The novel is notable for an appearance by LAPD detective Harry Bosch on pages 109 and 110:

I said, "Hey."
It took him a moment to place me. A few years ago, his house had been damaged in the big earthquake. I didn't know him then or that he was with LAPD, but not long after I jogged past while he was clearing debris and saw that he had a small rat tattooed on his shoulder. The tat marked him as a tunnel rat in Vietnam. I stopped to give him a hand. Maybe because we had that connection.
He said, "Oh yeah, how ya doin'?"
"I heard you quit."
He frowned at the cigarette, then drew deep before dropping it.
"I did."
"I don't mean the smoking. I heard you left the job."
"That's right. I hadda come around to sign the papers."
It was time to go, but neither of us moved. I wanted to tell him about Abbott and Fields, and how I pretended to be sick after they died because I was scared to go out again. I wanted to tell him that I had not murdered anyone and how the rage in Lucy's eyes scared me and all the other things that I had never been able to talk about because he was older and he had been there and I thought he might understand, but, instead, I looked at the sky.
He said, "Well, stop around some time. We'll have a beer."
"Okay. You, too."
He walked around the side of the building, and then he was gone. I wondered about the silence that he carried, and then I wondered at my own.
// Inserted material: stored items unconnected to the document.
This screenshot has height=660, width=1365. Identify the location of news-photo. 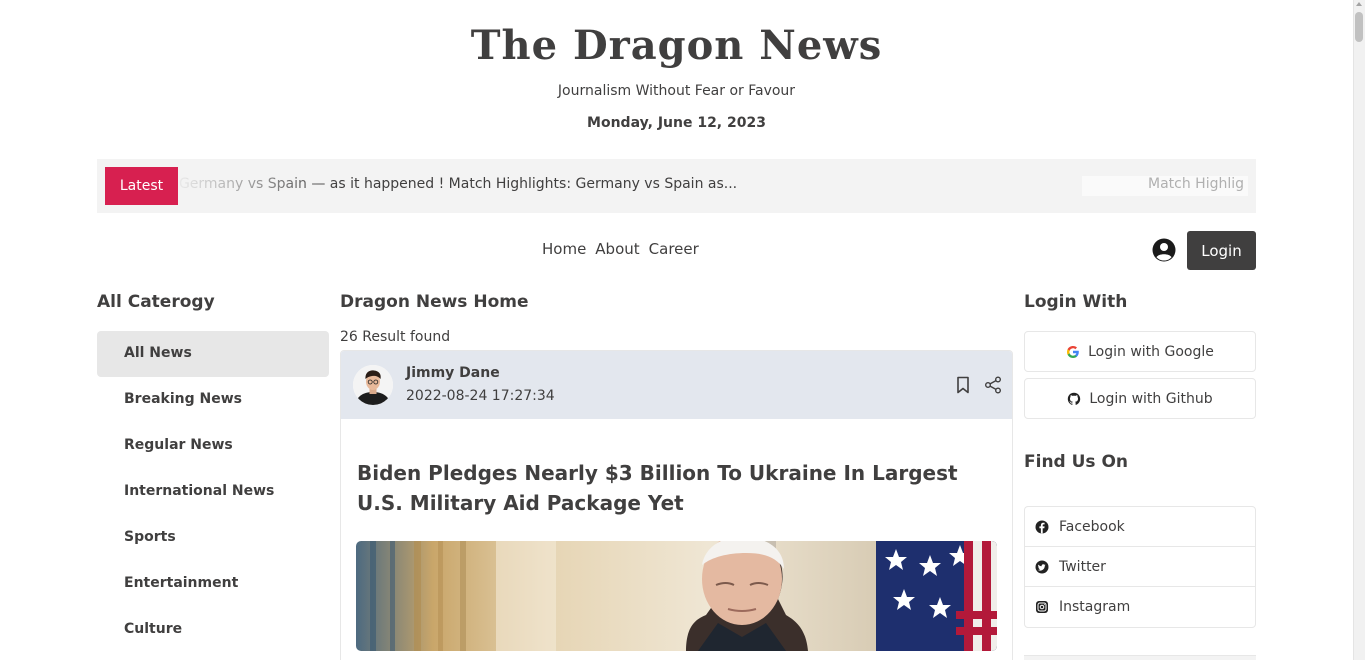
(676, 596).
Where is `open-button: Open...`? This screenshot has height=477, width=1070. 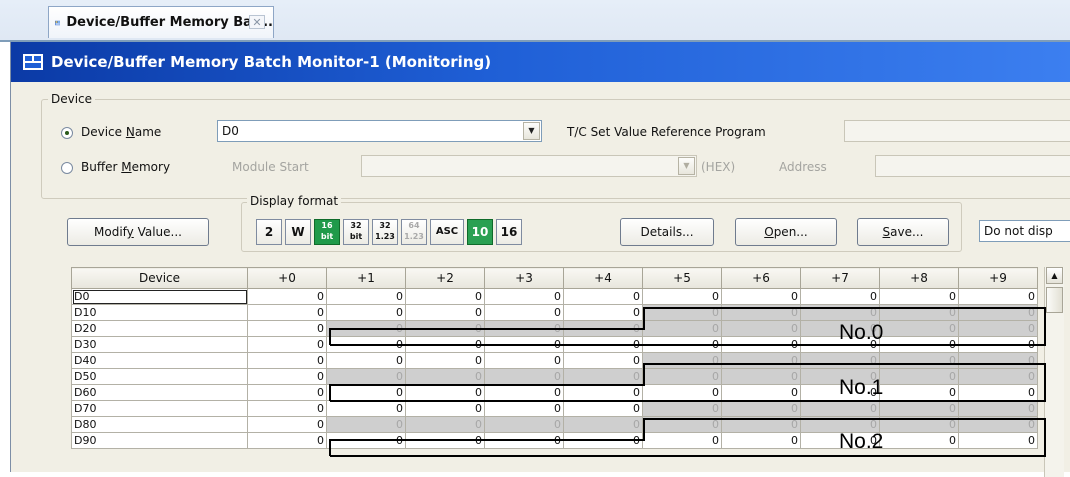
open-button: Open... is located at coordinates (786, 232).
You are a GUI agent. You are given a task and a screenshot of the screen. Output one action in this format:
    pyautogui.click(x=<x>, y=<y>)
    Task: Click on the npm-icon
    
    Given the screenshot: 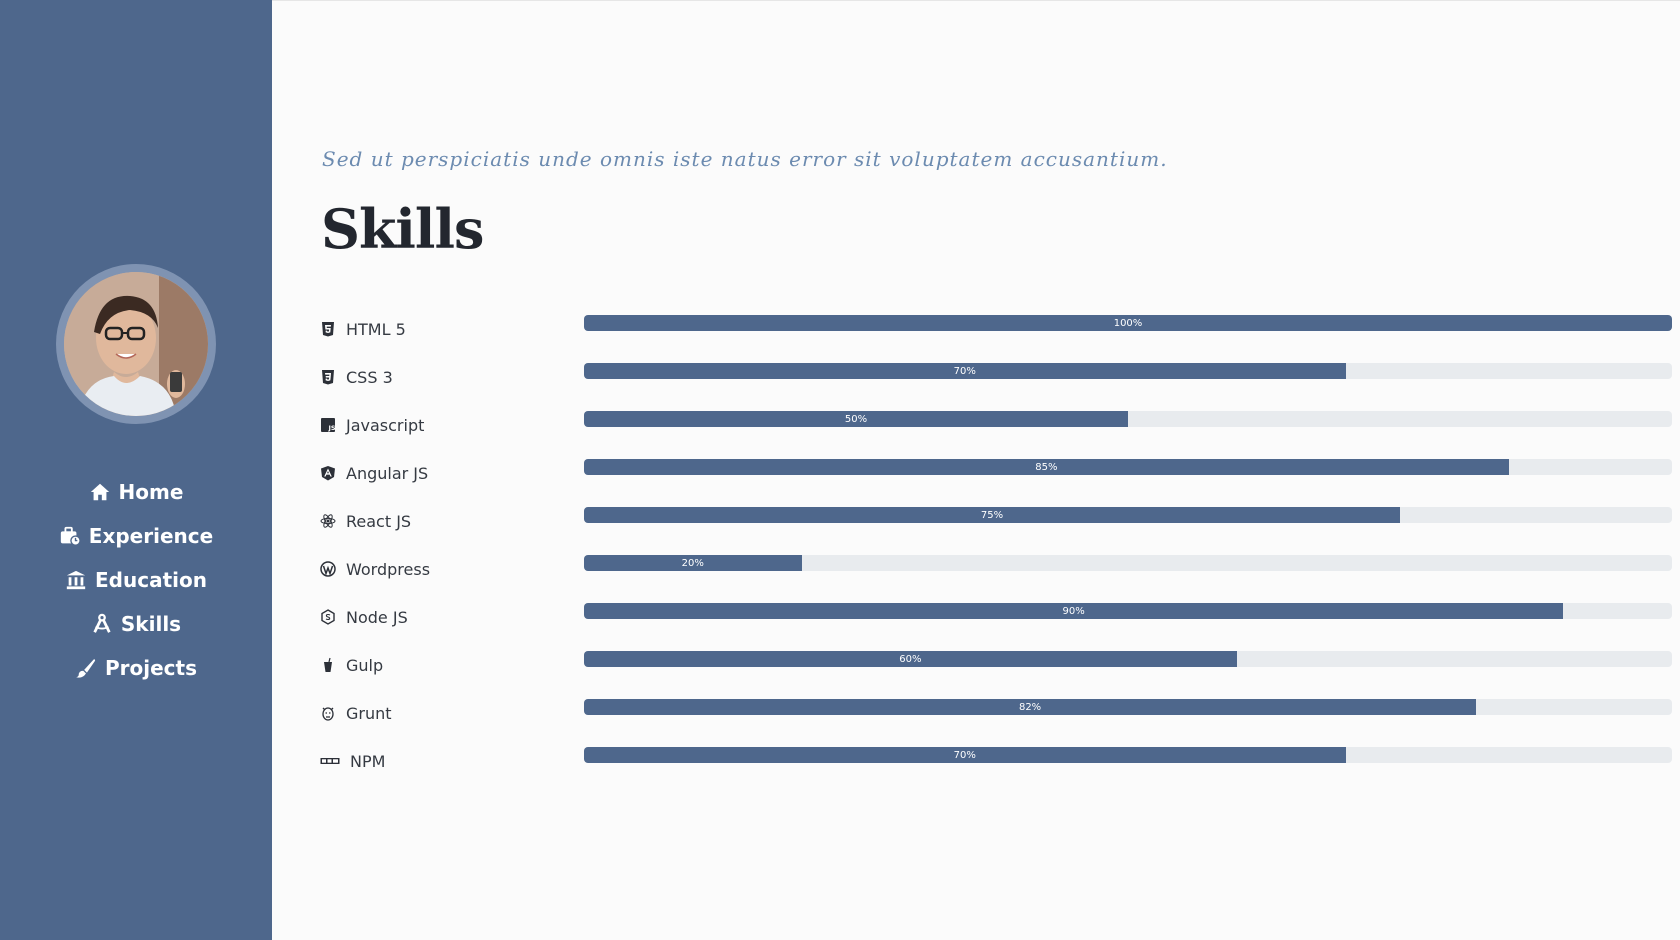 What is the action you would take?
    pyautogui.click(x=330, y=761)
    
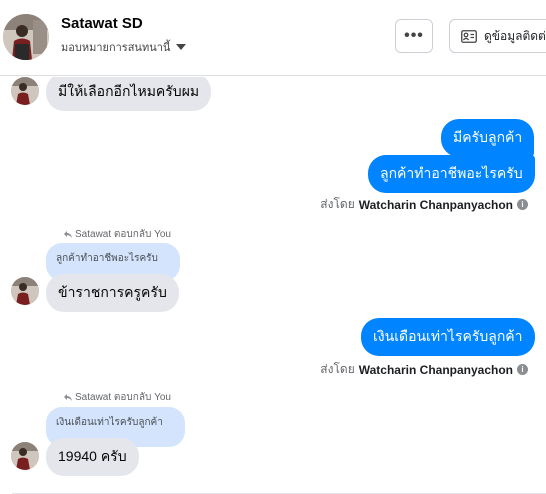 The width and height of the screenshot is (546, 494). What do you see at coordinates (112, 293) in the screenshot?
I see `incoming-message: ข้าราชการครูครับ` at bounding box center [112, 293].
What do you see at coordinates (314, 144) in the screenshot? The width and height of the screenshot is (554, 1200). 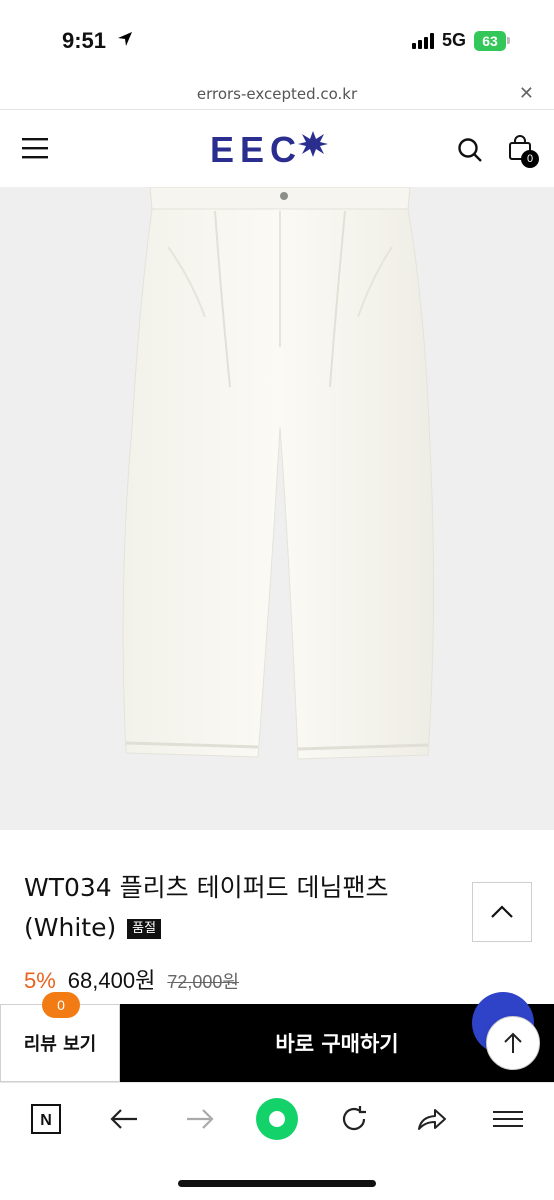 I see `logo-burst-icon` at bounding box center [314, 144].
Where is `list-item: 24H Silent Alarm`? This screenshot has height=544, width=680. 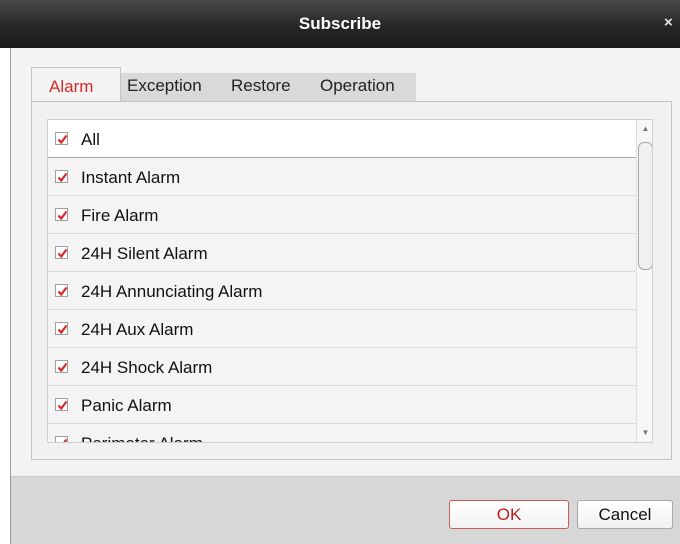 list-item: 24H Silent Alarm is located at coordinates (342, 253).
Bosch is not specifically named, but he quit the force at the end of City of Bones (which was published the year before the Last Detective), his house in the Hollywood Hills was severely damaged in the Northridge earthquake in January of 1994, and he bears a tattoo of a small rat on his shoulder from his time as a tunnel rat during the Vietnam War" (which played an integral part in his investigation in The Black Echo).